A lot had changed in the time that he had been imprisoned under the British and when he was jailed during the Emergency. “In the mornings, in ’75, I was surprised to see everybody standing with tooth brushes in their hand. I wondered whether I was in jail or in a hostel!” he says.

There were around 10-12 barracks, and around 30 people in each, according to Doreswamy, but the signboards say that 100 prisoners were kept in each barracks. “There used to be a toilet behind the barracks. They would close it at 6 pm and only open it at 6 am,” he said.

There were separate barracks for women. Asked about Snehalata Reddy being kept alone, because she was the only woman, he asked: “Was she kept alone? Oh… in 1942 there were around 8-10 women and they had separate barracks.” Today, women maintainence workers use the sleeping slabs to rest (above).

Doreswamy recalls that during the time of the British, prisoners were kept in solitary confinement only when an offence was committed inside the jail. “If there was fighting, or if someone insulted an officer, then they would keep people (in solitary confinement) for a day, two days, or a week. They would be made to stand in shackles for hours, they even had to eat like that,” he said. (The block in the image above is locked and has mannequins in a re-enactment of the past.)

When Doreswamy was jailed during the Quit India Movement, the then British government had executed five people in what came to be known as the Esoor satyagraha case in which two Indian officers of the British police had been killed in present day Shimoga district.

Students in Esoor village in Shivamogga district were active participants in the freedom movement.
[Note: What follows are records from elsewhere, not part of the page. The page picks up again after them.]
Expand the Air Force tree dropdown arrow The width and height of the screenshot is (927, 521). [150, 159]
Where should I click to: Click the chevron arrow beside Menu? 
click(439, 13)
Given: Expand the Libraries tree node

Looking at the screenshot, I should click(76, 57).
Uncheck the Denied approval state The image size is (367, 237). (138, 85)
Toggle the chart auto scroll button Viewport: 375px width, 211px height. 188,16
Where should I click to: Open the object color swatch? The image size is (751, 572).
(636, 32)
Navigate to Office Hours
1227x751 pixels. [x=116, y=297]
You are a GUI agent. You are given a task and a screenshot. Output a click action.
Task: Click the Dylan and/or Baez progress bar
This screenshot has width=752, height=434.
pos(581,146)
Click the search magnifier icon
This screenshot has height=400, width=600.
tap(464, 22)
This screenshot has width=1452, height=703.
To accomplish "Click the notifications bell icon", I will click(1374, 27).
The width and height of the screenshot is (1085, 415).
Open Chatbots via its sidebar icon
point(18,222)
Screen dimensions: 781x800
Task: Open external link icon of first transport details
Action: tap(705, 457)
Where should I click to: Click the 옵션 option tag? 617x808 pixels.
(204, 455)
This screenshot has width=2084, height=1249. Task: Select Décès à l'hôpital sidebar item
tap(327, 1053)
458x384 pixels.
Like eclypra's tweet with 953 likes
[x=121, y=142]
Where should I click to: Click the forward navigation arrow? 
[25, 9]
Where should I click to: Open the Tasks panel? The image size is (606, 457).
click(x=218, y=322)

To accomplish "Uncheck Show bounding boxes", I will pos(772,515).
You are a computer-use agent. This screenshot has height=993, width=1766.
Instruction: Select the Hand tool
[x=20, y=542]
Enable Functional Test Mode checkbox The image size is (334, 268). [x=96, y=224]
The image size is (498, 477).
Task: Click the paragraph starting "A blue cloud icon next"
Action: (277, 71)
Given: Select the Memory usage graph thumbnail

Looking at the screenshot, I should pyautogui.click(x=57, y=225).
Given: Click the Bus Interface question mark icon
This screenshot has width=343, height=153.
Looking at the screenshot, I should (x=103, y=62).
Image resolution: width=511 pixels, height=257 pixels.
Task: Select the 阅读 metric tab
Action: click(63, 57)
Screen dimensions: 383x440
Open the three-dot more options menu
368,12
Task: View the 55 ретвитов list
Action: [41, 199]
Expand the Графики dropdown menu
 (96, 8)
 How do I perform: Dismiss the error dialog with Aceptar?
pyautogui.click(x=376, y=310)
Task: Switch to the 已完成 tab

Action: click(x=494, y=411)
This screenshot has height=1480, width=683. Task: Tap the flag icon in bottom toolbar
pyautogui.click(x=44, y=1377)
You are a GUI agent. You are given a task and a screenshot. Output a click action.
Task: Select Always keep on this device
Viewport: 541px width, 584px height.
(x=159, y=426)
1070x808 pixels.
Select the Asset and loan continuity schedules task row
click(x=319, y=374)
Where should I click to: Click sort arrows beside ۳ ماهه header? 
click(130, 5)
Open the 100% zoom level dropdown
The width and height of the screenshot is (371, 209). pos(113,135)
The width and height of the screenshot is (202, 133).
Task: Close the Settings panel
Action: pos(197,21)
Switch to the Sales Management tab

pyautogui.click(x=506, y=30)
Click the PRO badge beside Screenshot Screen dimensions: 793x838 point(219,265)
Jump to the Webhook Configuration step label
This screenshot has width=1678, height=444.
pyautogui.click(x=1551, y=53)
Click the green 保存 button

Whenever someone new came to the village, they would make them join a procession, shout slogans, put the Gandhi topi (cap) on their heads and send them on their way. Two police officers Kenchegowda an inspector and Channekrishnaiah, a sergeant, once came to see what the commotion was. “These boys wanted them to join the procession. Kenchegowda did not budge, and he fired shots into the air,” he says.

(The rectuangular trench below the gallows.)

“Thinking that their boys had been killed, villagers turned up with whatever (weapons) they could find and beat them to death. Fearing retribution, they locked up their homes and fled into the forests. When the reserve police turned up, they looted homes and lit up huge circus torches and put them up on big trees in the forests that night. That’s how they caught them.”

Ten people were given the death sentence for those deaths. On appealing in a higher court, five of them were let off. “They hanged five boys over three days. Jail rules allowed only two people to be hanged in a day, that too only at 6 am.”

Today, eight families from Tumakuru district live in the rooms seen in the image, just a few feet away from the gallows. They have been working here for a year, as farming was unviable. 

Today Freedom Park plays host to picnicking families and groups of friends. A security guard says that the park is open for a few hours in the morning and later in the evening. In between those times, they do not allow couples or groups of boys and girls, because "they go to secluded spots". At any given time during the day, you will find weary person taking a quick nap on the grassy slopes outside the park.